Hong Kong has forged ahead. So, too, has Japan. A host of small countries and territories also have quickly moved forward, eager to roll out the welcome mat for nascent crypto-currency companies and projects searching for regulatory certainty.
But most regulators around the world are still grappling over their next moves, even as they face growing calls — including by industry — for greater regulation of virtual currencies to bring an element of control to a market that has often been described as the “Wild West.” A hands-off approach by policy-makers has been shelved after Bitcoin’s spectacular surge caught the public imagination while the growing numbers of crypto-currencies in the market, too, have sparked concerns. There are nearly 2,100 crypto products available, and dozens more are launching every month. All told, the market capitalization of crypto assets was pegged recently at $230 billion, and trading volume has grown almost a hundred fold in the past two years and is now estimated at $15 billion annually, according to figures by the Bank of Canada.
Most of the G20 countries, however, are unlikely to follow in the footsteps of Bermuda, Gibraltar, Malta and Liechtenstein, all of which recently introduced friendly and liberal regulatory regimes to foster crypto havens. Concerns over the price volatility of crypto assets, security breaches, the absence of investor and consumer protection and fears it could be used to launder money or finance terrorist activity loom large at G7 and G20 tables.

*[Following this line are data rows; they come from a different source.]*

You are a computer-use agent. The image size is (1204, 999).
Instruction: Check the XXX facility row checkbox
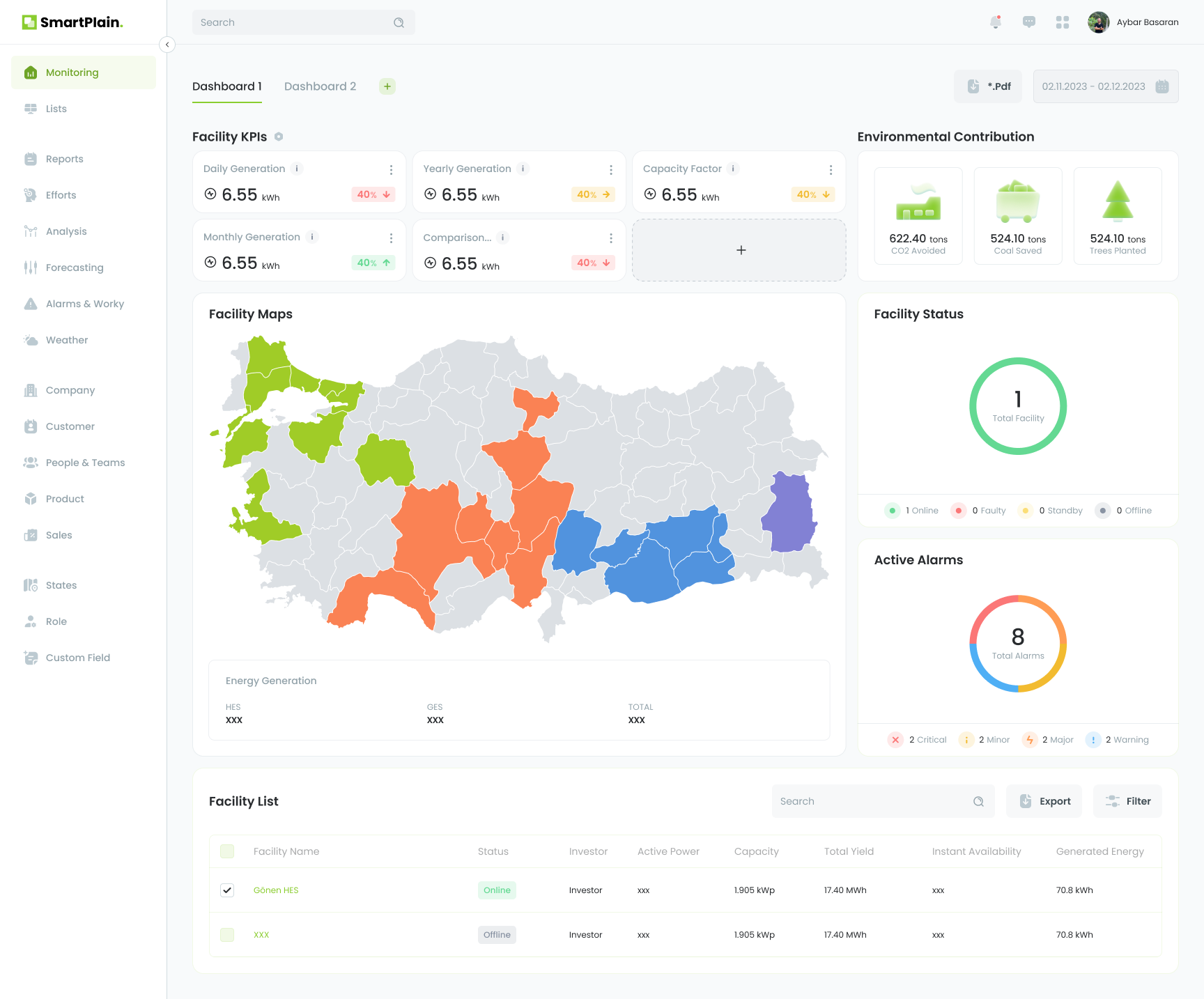(x=227, y=935)
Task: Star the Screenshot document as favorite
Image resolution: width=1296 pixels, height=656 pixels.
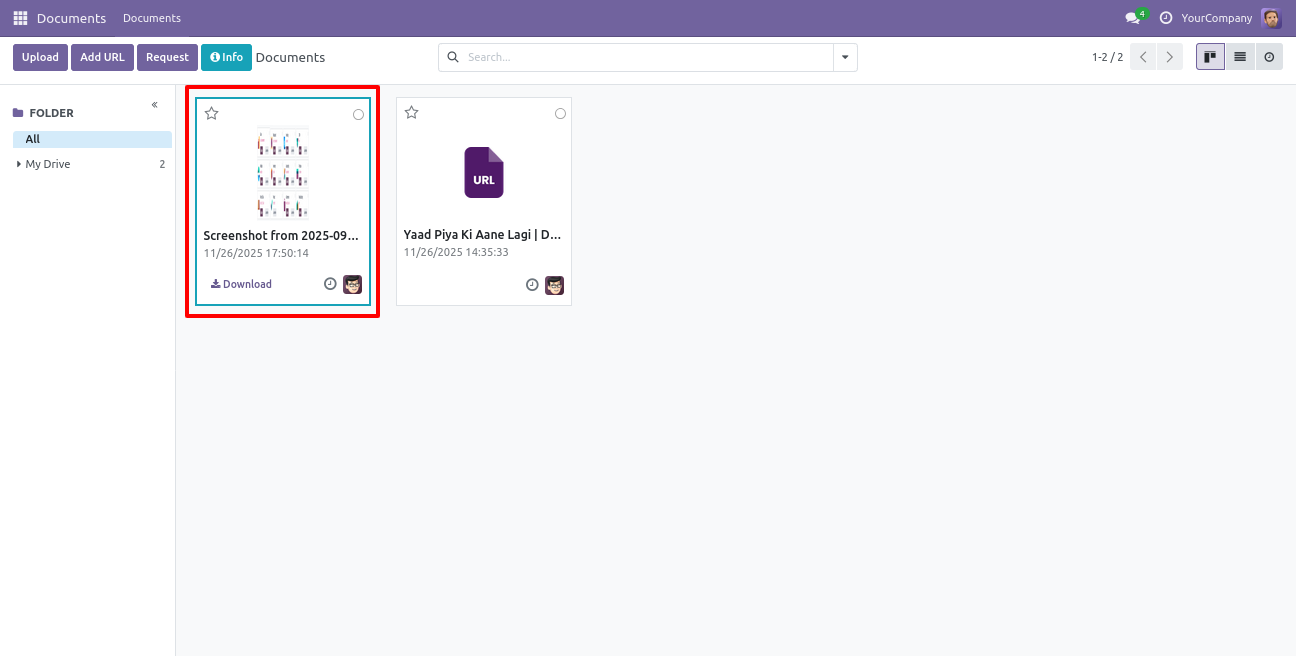Action: click(x=212, y=114)
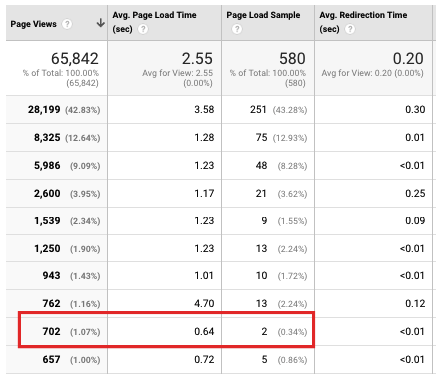
Task: Sort by Page Load Sample column header
Action: pos(263,15)
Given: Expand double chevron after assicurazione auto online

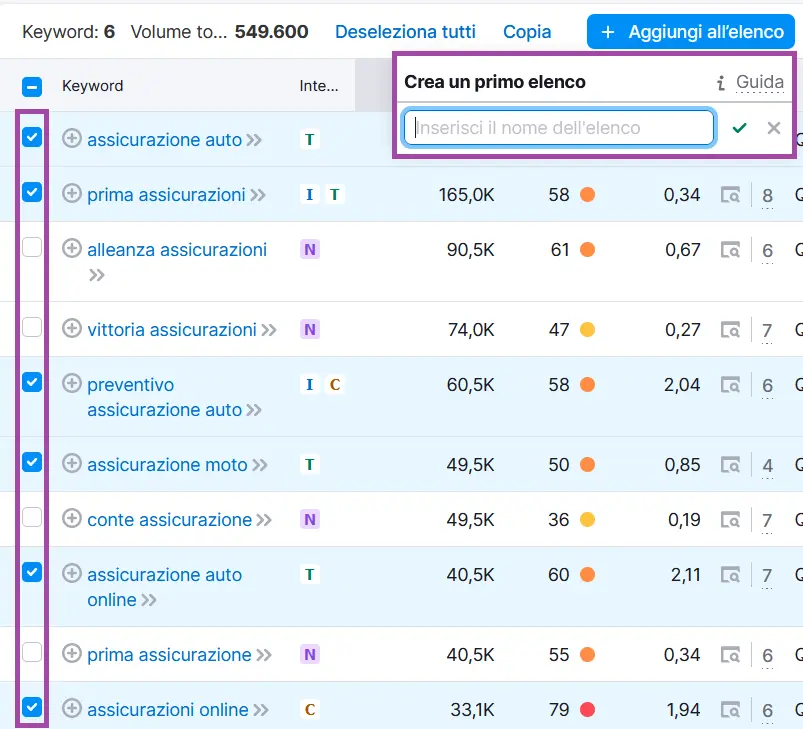Looking at the screenshot, I should [149, 601].
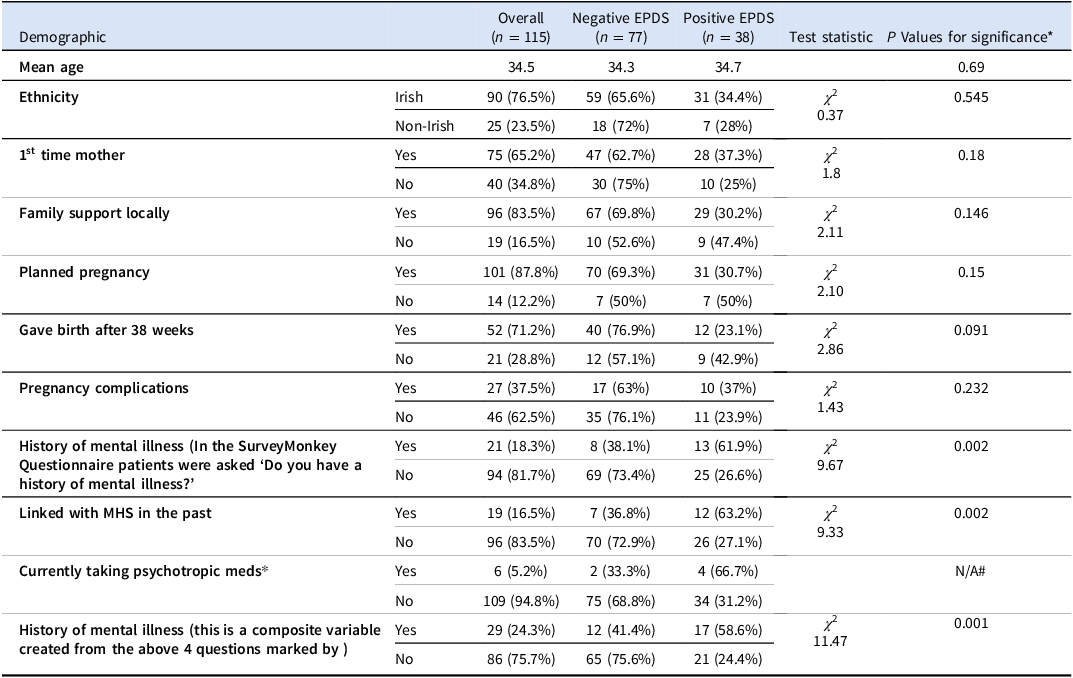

But striking a balance between providing adequate investor and consumer protection while imposing regulations that do not stifle innovation in the burgeoning sector is proving to be daunting for regulators, a bind that Canada, too, faces as it carves out its strategy. Indeed, Canada’s regulatory framework governing virtual assets is “still a work in progress,” said Timothy Lane, the deputy governor of the Bank of Canada, in a speech recently at the University of Calgary.
With so many federal and provincial authorities having their hands in the till, overseeing a byzantine array of laws and regulations, it is also extremely complex and convoluted. Provincial securities regulators have a say as do the Bank of Canada, the Competition Bureau, the Office of the Superintendent of Financial Institutions, the Canada Revenue Agency, the Financial Consumer Agency of Canada, and the Financial Transactions and Reports Analysis Centre of Canada. And then there is legislation that deals with securities, anti-money laundering and terrorist financing, privacy and consumer protection.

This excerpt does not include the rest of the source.